◆ What to do ◆
Count the lines of the data below that contain the string "field", treating case as significant. Reply with the number alone.

◆ Raw data ◆
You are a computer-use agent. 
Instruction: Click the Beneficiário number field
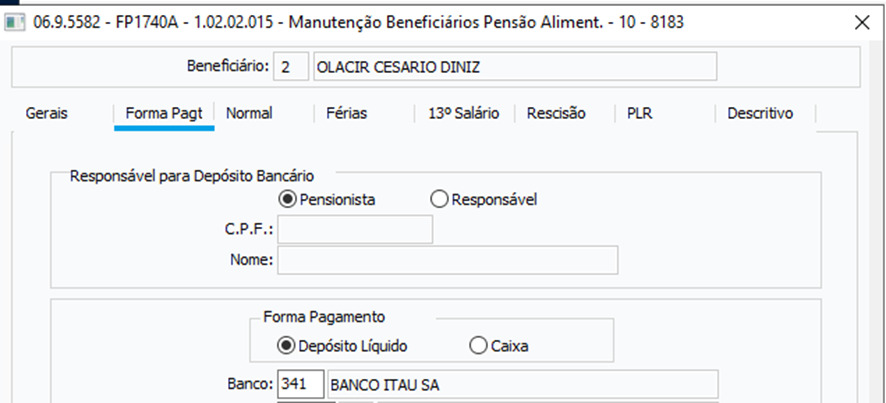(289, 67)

...

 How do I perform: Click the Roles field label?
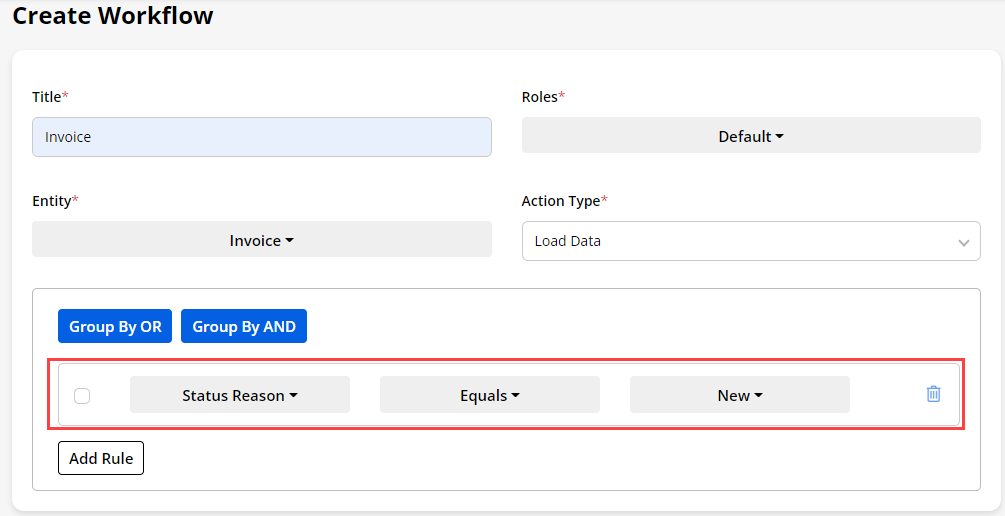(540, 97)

◆ Expected answer ◆
2